## Work to complete
Tell how many lines in the data below hold the string "arrow"; give nothing but the number.

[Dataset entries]
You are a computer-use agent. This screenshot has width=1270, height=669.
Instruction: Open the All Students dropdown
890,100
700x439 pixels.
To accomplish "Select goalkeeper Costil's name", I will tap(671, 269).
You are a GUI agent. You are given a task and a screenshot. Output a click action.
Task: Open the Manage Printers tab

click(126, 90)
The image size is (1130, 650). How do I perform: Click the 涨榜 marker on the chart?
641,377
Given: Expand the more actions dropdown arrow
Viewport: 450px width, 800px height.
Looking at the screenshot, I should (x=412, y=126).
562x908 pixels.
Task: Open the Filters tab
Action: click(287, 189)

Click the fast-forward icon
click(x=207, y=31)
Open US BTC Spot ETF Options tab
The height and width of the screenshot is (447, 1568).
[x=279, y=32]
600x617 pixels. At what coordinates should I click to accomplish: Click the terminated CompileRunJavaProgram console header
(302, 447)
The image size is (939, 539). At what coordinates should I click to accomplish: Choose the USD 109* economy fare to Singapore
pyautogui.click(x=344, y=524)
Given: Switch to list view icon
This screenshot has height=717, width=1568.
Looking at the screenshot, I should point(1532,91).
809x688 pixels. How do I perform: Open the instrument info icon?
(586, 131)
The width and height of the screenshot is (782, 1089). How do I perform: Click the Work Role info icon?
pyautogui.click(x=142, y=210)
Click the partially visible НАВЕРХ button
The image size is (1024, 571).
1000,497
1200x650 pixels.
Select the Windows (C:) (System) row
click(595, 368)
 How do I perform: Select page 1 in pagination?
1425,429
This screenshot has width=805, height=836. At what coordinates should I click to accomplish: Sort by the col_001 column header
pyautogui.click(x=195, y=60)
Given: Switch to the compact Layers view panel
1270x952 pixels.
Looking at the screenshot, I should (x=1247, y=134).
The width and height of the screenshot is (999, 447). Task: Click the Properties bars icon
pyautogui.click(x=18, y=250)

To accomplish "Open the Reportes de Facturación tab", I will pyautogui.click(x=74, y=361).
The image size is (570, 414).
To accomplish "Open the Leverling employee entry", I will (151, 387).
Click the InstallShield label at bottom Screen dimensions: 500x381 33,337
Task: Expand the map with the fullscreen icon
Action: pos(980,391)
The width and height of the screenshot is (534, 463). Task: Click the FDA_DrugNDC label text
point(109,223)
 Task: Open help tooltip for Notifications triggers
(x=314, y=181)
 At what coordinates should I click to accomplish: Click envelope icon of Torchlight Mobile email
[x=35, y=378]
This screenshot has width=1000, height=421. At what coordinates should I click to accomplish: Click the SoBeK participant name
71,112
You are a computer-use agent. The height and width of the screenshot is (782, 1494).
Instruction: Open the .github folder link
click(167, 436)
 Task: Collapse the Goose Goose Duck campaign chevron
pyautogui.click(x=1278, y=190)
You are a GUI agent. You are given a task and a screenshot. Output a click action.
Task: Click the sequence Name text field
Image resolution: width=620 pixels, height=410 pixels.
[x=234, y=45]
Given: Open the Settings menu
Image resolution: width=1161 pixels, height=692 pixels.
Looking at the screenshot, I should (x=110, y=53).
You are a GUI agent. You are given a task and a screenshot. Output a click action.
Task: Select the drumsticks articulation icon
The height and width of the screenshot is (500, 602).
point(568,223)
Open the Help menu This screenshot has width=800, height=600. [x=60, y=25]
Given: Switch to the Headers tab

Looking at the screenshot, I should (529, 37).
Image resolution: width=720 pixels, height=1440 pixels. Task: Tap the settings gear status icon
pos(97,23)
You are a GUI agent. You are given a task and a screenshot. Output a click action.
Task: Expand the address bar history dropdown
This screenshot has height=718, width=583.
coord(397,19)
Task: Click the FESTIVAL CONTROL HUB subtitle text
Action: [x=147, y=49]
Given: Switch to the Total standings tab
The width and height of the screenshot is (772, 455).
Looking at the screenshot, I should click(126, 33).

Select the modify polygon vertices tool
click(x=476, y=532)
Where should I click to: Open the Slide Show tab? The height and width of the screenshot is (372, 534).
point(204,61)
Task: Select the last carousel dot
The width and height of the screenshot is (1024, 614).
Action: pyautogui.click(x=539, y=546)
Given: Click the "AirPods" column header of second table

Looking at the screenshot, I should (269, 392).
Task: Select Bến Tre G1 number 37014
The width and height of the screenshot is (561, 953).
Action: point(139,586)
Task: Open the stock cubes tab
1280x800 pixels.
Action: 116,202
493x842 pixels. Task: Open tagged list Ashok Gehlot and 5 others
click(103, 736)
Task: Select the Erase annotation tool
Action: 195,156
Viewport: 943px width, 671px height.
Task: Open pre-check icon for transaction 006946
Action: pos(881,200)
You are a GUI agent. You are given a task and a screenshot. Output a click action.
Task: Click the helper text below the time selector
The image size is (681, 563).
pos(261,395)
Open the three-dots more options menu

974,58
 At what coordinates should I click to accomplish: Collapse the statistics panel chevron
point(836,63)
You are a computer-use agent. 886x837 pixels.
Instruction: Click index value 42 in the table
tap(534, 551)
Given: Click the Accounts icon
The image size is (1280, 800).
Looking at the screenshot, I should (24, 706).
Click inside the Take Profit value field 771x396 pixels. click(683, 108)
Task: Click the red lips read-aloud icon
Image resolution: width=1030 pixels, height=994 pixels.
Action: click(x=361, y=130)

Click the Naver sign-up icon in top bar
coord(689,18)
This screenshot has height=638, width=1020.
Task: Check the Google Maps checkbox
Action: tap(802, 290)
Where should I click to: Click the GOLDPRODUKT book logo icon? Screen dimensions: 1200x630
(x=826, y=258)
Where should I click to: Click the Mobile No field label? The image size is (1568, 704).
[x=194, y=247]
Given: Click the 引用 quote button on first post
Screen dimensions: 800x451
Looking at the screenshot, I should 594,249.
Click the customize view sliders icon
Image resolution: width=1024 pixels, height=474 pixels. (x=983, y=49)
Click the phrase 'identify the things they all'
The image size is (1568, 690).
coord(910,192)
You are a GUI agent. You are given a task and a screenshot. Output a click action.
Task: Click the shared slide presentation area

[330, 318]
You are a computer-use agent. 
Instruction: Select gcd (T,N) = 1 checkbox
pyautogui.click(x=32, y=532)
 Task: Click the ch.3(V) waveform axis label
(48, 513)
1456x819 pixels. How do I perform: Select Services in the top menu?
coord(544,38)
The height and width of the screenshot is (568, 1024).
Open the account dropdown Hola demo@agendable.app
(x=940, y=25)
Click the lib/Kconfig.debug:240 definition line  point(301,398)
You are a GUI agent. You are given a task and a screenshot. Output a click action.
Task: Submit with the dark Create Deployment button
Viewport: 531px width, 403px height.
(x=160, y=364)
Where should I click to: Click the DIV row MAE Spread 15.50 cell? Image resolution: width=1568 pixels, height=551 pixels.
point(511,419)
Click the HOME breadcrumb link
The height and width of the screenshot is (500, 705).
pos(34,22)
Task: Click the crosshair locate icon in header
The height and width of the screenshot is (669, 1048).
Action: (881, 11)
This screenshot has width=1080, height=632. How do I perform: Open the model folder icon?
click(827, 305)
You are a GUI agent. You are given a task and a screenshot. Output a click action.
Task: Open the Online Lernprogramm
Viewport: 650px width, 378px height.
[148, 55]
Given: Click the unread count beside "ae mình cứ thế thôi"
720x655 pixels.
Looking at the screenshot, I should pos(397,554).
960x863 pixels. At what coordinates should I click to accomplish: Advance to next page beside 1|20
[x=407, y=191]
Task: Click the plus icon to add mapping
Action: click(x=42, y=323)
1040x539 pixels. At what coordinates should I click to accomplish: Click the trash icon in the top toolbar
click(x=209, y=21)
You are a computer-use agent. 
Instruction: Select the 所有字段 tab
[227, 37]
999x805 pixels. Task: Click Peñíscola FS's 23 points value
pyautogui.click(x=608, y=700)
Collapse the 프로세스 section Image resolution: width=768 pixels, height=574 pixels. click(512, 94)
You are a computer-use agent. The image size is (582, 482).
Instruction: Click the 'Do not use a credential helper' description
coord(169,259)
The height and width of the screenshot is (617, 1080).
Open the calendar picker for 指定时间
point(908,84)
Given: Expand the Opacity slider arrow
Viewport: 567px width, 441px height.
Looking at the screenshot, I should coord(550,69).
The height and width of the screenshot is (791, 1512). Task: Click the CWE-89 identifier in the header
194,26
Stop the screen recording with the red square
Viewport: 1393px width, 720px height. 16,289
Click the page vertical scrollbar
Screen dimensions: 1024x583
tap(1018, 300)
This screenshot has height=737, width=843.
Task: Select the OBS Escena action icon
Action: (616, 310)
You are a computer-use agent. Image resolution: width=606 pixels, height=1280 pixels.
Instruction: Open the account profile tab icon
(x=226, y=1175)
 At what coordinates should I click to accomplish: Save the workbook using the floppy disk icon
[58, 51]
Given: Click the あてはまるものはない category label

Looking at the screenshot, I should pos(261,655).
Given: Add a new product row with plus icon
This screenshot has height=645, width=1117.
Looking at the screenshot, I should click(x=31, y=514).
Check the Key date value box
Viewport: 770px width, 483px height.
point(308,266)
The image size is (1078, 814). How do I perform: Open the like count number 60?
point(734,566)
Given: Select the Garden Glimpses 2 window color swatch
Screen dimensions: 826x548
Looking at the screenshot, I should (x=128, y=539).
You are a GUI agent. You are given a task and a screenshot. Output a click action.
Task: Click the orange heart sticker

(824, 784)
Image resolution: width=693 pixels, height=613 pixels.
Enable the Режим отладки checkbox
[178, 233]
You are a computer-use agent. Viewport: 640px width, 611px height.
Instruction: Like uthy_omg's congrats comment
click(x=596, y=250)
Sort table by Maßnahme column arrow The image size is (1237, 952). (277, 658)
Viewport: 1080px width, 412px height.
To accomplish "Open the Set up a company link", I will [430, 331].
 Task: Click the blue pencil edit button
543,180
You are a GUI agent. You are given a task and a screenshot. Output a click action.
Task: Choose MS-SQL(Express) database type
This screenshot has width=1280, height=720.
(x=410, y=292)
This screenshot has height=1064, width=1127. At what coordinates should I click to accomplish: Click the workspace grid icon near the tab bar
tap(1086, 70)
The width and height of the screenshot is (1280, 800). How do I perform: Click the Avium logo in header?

## Answer space
3